* _PROBLEM DESCRIPTION_
Of all the entries below, retype only the lines from the one with "Typen-Übersicht L&T (836, 484)" through the one with "Contact (1029, 2199)", exactly as they appear.

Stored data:
# # # #

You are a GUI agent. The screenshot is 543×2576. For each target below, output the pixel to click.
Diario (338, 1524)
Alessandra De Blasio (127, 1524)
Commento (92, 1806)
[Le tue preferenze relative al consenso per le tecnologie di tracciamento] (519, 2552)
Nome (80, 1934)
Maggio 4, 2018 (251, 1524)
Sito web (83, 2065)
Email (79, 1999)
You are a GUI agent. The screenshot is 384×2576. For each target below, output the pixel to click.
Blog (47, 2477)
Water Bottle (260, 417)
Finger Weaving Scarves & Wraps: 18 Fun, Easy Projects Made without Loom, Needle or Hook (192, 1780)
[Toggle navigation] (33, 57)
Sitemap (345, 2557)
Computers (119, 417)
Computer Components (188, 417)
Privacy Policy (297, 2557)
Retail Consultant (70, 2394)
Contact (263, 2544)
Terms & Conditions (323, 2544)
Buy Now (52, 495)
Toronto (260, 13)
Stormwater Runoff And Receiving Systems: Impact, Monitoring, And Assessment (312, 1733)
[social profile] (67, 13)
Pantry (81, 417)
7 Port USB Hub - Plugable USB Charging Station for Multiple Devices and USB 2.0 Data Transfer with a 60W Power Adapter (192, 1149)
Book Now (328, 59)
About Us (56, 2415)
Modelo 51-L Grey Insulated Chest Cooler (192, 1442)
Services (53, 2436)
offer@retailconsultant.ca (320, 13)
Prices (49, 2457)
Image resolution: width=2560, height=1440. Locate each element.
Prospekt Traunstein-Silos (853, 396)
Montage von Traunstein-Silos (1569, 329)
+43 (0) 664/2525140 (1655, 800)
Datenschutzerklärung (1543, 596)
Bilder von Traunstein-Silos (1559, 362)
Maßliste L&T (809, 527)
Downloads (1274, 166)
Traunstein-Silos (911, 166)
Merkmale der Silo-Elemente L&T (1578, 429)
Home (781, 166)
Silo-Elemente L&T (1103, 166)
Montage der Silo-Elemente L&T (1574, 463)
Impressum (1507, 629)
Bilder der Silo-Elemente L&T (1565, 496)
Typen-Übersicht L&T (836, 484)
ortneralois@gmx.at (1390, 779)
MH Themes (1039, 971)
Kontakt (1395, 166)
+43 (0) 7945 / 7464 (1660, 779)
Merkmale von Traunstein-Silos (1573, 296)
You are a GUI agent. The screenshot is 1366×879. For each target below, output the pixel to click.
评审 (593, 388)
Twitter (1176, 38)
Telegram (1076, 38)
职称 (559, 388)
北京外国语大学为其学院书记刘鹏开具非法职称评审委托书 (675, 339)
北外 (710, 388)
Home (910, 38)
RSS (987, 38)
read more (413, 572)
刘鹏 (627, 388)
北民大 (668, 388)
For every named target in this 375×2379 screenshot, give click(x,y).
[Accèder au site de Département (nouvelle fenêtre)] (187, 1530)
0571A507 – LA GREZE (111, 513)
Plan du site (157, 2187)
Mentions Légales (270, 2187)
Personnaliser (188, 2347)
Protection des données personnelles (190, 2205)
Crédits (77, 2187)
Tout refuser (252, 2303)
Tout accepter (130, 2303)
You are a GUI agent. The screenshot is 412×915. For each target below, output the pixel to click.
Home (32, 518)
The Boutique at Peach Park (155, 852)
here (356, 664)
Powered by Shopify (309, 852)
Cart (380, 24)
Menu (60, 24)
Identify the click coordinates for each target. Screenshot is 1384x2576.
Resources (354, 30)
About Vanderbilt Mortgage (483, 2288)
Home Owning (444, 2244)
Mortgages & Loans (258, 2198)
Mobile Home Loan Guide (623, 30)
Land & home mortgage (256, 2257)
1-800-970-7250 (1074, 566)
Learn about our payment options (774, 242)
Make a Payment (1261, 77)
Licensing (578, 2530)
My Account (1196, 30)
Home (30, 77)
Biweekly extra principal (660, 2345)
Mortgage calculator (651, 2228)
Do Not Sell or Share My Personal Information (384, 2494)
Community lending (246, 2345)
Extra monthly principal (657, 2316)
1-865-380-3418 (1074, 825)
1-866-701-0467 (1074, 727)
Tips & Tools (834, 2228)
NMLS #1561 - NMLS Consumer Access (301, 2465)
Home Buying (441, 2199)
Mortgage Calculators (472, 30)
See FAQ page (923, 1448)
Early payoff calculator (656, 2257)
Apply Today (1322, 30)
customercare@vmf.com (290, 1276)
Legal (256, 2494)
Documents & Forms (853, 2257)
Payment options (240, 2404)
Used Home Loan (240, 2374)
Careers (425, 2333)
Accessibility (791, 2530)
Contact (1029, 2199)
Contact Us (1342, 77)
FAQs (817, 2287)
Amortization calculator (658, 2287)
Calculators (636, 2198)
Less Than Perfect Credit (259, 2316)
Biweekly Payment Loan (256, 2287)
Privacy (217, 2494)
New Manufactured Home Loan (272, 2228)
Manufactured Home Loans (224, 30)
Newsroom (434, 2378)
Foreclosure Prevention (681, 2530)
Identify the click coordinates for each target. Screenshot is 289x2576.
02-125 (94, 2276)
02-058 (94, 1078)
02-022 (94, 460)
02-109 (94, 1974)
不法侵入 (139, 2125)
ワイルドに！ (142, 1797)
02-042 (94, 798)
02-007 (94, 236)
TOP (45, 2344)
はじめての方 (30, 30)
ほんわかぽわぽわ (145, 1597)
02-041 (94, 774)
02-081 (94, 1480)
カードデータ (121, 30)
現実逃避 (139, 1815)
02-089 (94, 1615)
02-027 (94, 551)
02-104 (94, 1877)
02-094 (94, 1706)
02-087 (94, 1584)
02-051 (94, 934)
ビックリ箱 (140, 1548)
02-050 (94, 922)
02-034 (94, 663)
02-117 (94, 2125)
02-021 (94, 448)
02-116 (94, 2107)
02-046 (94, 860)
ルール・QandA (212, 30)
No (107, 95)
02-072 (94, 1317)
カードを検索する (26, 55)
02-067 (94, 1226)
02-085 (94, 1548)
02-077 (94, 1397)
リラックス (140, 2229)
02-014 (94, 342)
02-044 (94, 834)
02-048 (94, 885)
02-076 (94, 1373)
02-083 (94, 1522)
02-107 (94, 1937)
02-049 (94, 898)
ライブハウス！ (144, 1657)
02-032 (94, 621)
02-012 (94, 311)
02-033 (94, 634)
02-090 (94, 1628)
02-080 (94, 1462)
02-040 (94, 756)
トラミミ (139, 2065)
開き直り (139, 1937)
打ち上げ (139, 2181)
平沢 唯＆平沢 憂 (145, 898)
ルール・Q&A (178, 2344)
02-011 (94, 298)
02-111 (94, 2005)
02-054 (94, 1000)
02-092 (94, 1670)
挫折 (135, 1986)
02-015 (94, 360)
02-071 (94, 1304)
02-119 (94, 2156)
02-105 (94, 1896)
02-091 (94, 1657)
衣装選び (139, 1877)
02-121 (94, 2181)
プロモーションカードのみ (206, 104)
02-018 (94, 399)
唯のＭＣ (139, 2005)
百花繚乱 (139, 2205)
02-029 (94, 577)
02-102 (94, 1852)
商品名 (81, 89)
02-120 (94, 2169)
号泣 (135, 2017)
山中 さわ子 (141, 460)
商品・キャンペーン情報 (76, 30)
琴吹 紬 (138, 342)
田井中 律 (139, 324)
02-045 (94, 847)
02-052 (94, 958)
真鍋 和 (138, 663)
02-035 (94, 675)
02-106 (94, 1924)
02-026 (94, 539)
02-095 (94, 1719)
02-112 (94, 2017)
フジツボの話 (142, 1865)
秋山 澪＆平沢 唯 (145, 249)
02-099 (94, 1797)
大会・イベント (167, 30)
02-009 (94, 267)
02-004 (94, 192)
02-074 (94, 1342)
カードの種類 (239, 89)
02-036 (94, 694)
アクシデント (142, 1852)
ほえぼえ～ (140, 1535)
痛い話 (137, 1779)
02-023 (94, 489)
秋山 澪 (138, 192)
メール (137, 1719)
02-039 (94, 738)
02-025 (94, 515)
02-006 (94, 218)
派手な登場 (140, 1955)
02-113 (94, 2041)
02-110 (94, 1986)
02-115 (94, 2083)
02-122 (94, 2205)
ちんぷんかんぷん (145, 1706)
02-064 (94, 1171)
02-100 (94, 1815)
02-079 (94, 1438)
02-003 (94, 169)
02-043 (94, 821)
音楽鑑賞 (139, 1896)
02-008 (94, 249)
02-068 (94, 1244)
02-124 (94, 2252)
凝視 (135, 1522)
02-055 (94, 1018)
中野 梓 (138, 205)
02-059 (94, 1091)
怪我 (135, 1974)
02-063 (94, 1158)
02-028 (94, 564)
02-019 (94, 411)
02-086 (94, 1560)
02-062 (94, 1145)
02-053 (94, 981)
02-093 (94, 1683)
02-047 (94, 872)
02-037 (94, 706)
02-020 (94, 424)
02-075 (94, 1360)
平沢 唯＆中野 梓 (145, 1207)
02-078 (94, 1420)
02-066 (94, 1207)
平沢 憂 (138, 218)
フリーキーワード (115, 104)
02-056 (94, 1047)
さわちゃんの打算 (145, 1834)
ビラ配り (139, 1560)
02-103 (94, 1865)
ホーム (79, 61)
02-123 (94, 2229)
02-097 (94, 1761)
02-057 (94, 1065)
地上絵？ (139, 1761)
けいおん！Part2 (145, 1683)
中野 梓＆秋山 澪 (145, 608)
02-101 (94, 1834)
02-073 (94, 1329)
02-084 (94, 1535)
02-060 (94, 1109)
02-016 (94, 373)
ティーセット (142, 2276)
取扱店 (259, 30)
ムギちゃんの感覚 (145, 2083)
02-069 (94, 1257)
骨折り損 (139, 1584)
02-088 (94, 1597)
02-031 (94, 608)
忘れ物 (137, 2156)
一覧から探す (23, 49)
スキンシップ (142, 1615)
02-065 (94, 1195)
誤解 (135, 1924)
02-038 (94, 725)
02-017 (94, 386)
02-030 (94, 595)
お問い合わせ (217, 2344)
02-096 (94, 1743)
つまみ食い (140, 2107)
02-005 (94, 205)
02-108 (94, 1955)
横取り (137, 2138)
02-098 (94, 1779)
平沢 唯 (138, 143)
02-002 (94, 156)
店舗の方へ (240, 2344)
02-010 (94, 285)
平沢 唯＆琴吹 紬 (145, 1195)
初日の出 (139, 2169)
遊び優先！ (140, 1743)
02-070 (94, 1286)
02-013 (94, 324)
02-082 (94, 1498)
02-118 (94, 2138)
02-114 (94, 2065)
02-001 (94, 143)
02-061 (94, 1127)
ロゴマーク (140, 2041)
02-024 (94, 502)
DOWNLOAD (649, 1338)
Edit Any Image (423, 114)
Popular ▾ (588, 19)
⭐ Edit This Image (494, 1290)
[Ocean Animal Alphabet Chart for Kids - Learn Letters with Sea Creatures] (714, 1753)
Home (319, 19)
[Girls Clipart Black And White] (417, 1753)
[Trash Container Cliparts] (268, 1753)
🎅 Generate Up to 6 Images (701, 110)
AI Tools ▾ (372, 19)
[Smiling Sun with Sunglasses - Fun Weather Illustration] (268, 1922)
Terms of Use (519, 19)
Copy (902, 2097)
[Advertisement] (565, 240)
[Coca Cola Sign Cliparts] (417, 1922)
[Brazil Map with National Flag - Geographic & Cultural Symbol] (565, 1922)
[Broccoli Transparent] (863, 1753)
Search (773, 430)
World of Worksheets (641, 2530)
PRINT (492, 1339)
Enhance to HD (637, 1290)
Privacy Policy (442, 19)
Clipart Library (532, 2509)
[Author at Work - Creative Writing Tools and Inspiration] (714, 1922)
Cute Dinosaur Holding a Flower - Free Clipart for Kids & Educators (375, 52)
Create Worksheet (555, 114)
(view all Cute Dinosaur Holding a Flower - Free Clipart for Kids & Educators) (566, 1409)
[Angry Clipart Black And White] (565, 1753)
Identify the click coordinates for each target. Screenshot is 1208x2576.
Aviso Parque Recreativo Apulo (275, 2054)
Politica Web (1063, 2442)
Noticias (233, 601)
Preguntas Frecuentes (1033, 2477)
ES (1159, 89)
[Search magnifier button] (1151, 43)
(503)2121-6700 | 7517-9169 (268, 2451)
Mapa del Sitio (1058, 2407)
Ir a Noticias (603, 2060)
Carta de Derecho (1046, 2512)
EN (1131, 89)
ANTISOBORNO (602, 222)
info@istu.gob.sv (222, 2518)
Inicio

# # # #

* _TASK SOLUTION_
Typen-Übersicht L&T (836, 484)
ortneralois@gmx.at (1390, 779)
MH Themes (1039, 971)
Kontakt (1395, 166)
+43 (0) 7945 / 7464 (1660, 779)
Merkmale von Traunstein-Silos (1573, 296)
You are a GUI agent. The screenshot is 1366×879. For each target below, output the pixel to click.
评审 (593, 388)
Twitter (1176, 38)
Telegram (1076, 38)
职称 (559, 388)
北京外国语大学为其学院书记刘鹏开具非法职称评审委托书 (675, 339)
北外 (710, 388)
Home (910, 38)
RSS (987, 38)
read more (413, 572)
刘鹏 (627, 388)
北民大 (668, 388)
For every named target in this 375×2379 screenshot, give click(x,y).
[Accèder au site de Département (nouvelle fenêtre)] (187, 1530)
0571A507 – LA GREZE (111, 513)
Plan du site (157, 2187)
Mentions Légales (270, 2187)
Personnaliser (188, 2347)
Protection des données personnelles (190, 2205)
Crédits (77, 2187)
Tout refuser (252, 2303)
Tout accepter (130, 2303)
You are a GUI agent. The screenshot is 412×915. For each target below, output the pixel to click.
Home (32, 518)
The Boutique at Peach Park (155, 852)
here (356, 664)
Powered by Shopify (309, 852)
Cart (380, 24)
Menu (60, 24)
Identify the click coordinates for each target. Screenshot is 1384x2576.
Resources (354, 30)
About Vanderbilt Mortgage (483, 2288)
Home Owning (444, 2244)
Mortgages & Loans (258, 2198)
Mobile Home Loan Guide (623, 30)
Land & home mortgage (256, 2257)
1-800-970-7250 (1074, 566)
Learn about our payment options (774, 242)
Make a Payment (1261, 77)
Licensing (578, 2530)
My Account (1196, 30)
Home (30, 77)
Biweekly extra principal (660, 2345)
Mortgage calculator (651, 2228)
Do Not Sell or Share My Personal Information (384, 2494)
Community lending (246, 2345)
Extra monthly principal (657, 2316)
1-865-380-3418 (1074, 825)
1-866-701-0467 (1074, 727)
Tips & Tools (834, 2228)
NMLS #1561 - NMLS Consumer Access (301, 2465)
Home Buying (441, 2199)
Mortgage Calculators (472, 30)
See FAQ page (923, 1448)
Early payoff calculator (656, 2257)
Apply Today (1322, 30)
customercare@vmf.com (290, 1276)
Legal (256, 2494)
Documents & Forms (853, 2257)
Payment options (240, 2404)
Used Home Loan (240, 2374)
Careers (425, 2333)
Accessibility (791, 2530)
Contact (1029, 2199)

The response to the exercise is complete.